▶ Provided text
He also used to tell us stories of his days as a medical student, including the time he beat up a load of druggies "they didn't notice, they were too busy going "WHEEEEE!"" (note: he danced around at this point to emphasise how far gone they were), and how some he knew had found a man dead with a broomstick so far up his rectum that it had snapped his spine.

Finally, he is responsible for the game "spoon!", possibly the best way of getting a large group of students to revise anything. Essentially, everyone is lined up against a wall. Burnsy asks a question, and the first to stick their hand up with the correct answer gets to sit down. This is repeated until there is only one left standing, the dunce who couldn't get ANYTHING right. This abomination to intelligence is then made to stand on a chair, while the rest of the class gathers round, pointing and jeering, and everyone shouts "SPOOOOOOOOOOON!" at said thicko at the top of their voice.
(Wed 9th Nov 2005, 23:50, More)

» Your Weirdest Teacher

I've got a load
I'll start with Mr Taylor, chemistry teacher and stereotypical geek. Well, beyond stereotypical. Once he inquired whether anyone in the class had ever tried drinking sulphuric acid. As everyone in the classroom at that time had vocal chords and a pulse, the answer was obviously "no". When he realised this, he said that he was very disappointed with all of us. On another occasiona he asked us if we'd ever smashed open an AA battery and eaten the contents.

Another memorable moment was when he told us how he'd bought his wife (who is apparently quite a looker, although I've never seen her myself) a solar panel for their anniversary.

The fact that he looked like the "good bacteria" man out the yakult adverts was the icing on the cake.
(Wed 9th Nov 2005, 16:45, More)

» Job Interviews

Tesco Express
They have this kind of personality test thing to fill in and hand back to them. They mark your answers and decide whether you're suitable for an interview based on your score.

I handed one of these said forms back to them in the hope of getting a job to earn a bit of extra cash. Luckily I get a call within a week, inviting me in for an interview. ASAP. Really, really ASAP. After twenty minutes of running in circles trying to find a smart pair of smart trousers and shirt, I was directed into the interview room. Things move fast in the shelf-stacking business, doncherknow.

▶ Description of the task
Continue the posts about teachers and job interviews, picking up the Tesco Express interview story after its last sentence.

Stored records
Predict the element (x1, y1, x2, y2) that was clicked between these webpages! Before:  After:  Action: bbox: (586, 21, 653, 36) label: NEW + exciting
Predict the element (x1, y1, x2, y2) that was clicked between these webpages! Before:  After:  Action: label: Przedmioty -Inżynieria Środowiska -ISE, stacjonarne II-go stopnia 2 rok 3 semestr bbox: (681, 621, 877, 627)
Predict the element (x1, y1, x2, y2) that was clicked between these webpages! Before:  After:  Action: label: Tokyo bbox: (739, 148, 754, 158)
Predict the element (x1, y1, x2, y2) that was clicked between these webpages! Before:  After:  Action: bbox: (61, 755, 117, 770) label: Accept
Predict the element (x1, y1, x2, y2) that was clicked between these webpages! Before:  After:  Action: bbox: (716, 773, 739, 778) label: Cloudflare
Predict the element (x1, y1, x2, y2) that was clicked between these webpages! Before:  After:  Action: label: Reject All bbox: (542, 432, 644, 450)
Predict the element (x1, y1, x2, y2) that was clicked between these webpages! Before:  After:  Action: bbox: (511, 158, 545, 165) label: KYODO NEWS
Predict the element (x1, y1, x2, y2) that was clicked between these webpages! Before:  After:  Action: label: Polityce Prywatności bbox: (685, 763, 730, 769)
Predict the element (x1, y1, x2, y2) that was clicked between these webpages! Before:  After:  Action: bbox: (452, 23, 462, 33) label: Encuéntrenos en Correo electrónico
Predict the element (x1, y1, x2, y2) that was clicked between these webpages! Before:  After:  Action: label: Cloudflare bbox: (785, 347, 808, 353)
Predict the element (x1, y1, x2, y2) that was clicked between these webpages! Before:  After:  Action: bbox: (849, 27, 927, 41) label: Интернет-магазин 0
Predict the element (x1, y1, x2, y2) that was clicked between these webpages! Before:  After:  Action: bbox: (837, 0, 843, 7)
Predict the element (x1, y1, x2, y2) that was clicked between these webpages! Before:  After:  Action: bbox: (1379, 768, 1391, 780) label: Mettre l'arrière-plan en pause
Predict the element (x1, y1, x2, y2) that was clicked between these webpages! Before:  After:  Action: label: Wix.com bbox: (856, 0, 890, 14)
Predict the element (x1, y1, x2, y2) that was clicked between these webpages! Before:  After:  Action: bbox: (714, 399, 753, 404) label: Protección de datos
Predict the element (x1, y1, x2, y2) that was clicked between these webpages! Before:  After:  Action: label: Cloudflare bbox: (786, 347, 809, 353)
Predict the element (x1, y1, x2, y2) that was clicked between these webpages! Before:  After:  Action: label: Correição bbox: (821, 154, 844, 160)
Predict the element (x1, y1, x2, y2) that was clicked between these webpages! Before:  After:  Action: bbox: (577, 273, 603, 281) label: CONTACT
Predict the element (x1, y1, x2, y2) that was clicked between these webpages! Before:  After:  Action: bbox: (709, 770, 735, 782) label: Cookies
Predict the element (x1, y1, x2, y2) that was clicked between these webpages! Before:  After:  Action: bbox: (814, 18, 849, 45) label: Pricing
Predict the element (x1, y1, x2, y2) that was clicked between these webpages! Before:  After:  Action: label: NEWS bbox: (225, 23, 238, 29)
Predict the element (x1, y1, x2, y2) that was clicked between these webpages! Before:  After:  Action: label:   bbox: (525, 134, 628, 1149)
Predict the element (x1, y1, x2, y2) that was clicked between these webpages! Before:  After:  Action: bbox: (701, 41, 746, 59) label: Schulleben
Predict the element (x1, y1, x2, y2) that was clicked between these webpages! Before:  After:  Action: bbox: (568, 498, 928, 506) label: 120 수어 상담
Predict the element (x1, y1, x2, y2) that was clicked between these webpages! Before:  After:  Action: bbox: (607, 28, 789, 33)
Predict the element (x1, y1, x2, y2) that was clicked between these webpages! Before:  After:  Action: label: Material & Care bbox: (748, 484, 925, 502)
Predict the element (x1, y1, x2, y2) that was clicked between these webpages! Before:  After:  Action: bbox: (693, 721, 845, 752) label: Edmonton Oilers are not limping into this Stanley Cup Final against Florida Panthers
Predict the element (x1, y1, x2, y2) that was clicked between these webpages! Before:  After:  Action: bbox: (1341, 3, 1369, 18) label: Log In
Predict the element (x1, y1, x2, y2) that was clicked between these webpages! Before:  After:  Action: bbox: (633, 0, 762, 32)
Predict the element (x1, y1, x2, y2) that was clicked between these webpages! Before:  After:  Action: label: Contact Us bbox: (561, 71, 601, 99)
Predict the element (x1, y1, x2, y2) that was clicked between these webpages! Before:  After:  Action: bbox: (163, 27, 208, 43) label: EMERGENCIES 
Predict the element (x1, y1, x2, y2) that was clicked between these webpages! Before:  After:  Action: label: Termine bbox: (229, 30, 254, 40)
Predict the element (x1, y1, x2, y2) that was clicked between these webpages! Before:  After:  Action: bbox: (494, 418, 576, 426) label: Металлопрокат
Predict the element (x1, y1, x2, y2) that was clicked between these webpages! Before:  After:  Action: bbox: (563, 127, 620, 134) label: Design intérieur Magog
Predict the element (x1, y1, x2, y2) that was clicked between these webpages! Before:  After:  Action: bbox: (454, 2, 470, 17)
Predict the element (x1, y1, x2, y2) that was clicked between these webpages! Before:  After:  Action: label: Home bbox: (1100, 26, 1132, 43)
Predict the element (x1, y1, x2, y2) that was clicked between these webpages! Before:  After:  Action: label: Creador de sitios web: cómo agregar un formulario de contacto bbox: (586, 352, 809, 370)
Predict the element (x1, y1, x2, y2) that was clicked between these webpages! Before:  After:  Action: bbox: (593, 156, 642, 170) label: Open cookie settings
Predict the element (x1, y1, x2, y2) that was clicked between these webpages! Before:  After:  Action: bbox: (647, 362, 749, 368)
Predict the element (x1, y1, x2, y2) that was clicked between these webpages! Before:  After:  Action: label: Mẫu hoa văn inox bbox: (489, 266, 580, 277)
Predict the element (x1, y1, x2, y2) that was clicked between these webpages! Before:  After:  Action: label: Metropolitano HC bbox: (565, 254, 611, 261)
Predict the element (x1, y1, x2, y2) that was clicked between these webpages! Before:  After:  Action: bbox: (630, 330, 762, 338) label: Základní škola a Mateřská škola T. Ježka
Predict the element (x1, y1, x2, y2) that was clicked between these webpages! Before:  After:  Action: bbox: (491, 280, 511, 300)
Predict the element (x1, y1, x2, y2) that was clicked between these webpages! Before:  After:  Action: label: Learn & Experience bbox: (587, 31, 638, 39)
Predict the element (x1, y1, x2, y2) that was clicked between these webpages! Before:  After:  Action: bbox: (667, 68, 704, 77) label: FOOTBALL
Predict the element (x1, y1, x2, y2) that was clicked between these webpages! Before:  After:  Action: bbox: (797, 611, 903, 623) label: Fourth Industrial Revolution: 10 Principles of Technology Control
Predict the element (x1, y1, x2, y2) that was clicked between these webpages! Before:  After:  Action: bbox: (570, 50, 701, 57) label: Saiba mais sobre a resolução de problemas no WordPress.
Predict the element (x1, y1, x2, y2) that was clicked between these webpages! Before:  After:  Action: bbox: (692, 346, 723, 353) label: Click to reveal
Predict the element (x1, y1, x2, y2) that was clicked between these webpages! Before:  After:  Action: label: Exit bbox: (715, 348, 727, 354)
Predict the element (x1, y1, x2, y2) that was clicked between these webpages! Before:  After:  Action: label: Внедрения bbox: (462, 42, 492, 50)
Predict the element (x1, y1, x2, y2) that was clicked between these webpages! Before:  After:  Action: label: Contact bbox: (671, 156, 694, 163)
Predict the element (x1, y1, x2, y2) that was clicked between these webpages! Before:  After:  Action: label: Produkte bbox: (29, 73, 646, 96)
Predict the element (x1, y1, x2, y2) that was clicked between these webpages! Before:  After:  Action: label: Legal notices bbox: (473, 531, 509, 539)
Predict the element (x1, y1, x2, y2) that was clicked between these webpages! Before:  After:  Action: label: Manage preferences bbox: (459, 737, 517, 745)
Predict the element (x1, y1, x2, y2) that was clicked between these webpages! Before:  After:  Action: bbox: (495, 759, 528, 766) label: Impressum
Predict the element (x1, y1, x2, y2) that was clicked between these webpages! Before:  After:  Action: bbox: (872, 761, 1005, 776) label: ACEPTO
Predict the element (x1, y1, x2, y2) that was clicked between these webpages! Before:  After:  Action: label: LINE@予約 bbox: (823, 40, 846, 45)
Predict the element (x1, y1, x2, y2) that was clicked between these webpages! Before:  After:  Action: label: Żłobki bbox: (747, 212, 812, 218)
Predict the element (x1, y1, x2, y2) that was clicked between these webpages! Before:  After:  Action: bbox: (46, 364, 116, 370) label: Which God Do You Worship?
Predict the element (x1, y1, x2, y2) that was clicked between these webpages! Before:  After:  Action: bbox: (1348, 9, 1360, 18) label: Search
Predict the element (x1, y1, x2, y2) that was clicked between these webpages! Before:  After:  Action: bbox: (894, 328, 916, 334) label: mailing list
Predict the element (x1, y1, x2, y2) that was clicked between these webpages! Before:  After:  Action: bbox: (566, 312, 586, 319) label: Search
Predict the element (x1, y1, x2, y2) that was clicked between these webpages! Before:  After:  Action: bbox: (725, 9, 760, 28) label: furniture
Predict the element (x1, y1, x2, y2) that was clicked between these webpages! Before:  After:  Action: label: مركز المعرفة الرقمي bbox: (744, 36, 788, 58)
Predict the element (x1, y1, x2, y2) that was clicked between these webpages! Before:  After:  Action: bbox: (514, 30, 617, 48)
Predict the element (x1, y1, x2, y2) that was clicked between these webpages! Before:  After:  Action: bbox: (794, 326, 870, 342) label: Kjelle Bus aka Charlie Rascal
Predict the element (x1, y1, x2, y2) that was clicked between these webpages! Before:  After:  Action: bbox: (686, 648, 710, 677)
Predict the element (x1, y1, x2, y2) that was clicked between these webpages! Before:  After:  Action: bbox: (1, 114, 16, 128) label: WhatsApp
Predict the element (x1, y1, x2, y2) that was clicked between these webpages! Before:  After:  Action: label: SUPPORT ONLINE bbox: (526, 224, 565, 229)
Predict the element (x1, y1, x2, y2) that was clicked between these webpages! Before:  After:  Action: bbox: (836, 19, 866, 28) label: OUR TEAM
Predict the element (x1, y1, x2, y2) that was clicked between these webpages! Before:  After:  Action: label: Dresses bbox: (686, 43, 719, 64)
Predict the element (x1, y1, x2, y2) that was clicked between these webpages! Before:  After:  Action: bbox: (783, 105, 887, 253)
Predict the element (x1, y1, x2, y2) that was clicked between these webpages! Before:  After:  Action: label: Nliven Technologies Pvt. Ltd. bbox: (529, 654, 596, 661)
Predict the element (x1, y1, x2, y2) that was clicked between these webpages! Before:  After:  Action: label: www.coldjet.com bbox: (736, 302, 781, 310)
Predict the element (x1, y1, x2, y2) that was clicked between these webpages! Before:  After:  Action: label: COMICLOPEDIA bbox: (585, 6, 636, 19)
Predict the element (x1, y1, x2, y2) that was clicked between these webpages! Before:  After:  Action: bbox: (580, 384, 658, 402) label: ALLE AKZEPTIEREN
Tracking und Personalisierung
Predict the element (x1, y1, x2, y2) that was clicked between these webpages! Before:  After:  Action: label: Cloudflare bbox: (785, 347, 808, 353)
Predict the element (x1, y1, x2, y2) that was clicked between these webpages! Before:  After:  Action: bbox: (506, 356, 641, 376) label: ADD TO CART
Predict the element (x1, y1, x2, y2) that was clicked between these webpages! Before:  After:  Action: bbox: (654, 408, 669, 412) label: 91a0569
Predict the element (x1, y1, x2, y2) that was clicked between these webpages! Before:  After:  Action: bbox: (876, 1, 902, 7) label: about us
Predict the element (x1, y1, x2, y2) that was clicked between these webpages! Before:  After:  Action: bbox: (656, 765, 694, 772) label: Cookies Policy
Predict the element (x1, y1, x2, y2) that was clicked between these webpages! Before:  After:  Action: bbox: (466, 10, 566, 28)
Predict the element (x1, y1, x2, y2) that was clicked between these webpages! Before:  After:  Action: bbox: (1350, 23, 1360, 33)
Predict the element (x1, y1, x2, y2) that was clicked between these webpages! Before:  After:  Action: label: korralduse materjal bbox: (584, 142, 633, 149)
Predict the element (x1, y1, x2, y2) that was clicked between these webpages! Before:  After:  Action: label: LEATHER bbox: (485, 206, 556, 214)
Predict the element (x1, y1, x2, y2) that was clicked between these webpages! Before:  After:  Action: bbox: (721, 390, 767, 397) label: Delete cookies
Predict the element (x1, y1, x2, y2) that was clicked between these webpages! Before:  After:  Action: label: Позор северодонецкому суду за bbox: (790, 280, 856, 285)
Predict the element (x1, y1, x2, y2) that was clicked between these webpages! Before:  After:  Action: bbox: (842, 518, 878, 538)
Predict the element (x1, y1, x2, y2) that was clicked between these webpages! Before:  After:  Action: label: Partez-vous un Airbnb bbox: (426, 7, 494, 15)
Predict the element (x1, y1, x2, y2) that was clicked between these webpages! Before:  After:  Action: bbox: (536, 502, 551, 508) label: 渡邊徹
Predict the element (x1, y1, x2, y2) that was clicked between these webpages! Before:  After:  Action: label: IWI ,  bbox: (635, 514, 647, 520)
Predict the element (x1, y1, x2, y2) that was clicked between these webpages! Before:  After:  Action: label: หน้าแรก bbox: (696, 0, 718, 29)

▶ Output below
The room was basically the staff tearoom. About five feet square, and with safety notices pinned to the wall. And totally devoid of human life. I'm left there for the best part of twenty minutes when a monkey walks in the door and tells me they've lost my test, and can I do another one please. Fair enough, I think, I'm desperate for the money. So they shove me back in the intervew/tearoom and I fill in the form again. I then sit there for a further twenty minutes, on my own, before anyone turns up to see whether or not I've died.

The monkey then returns to the room to mark my test. Right in front of my he whips out a transparent, place-on-the-top style answersheet that clearly indicates the correct answers. Approximately one in every eight answers is worth any marks, the others all being worth 0. Remember, this is a personality test and not a knowledge quiz, so all the answers are positive things. And I can read the answers from where I'm sat. They've clearly been picked at random, as there is no obvious pattern to them. I also see I've got about 50%. Not bad for a randomised test.

The lord monkey then pulls out the mark scheme for the test. I can see this clearly as well. It is essentially a giant multicoloured arrow covering the page. The top is green, middle is yellow, bottom is red. Each section of the arrow has accompanying sections. It takes him about two minutes to drag his finger all the way down to the red section. He then turns to me, and in all seriousness says "I'm sorry, this says that I shouldn't have invited you to an interview. Can you leave please?".

Needless to say I left, swearing and cursing over the two hours (ish) of my life that I had lost.

I'm not apologising for length, you love it. You slags.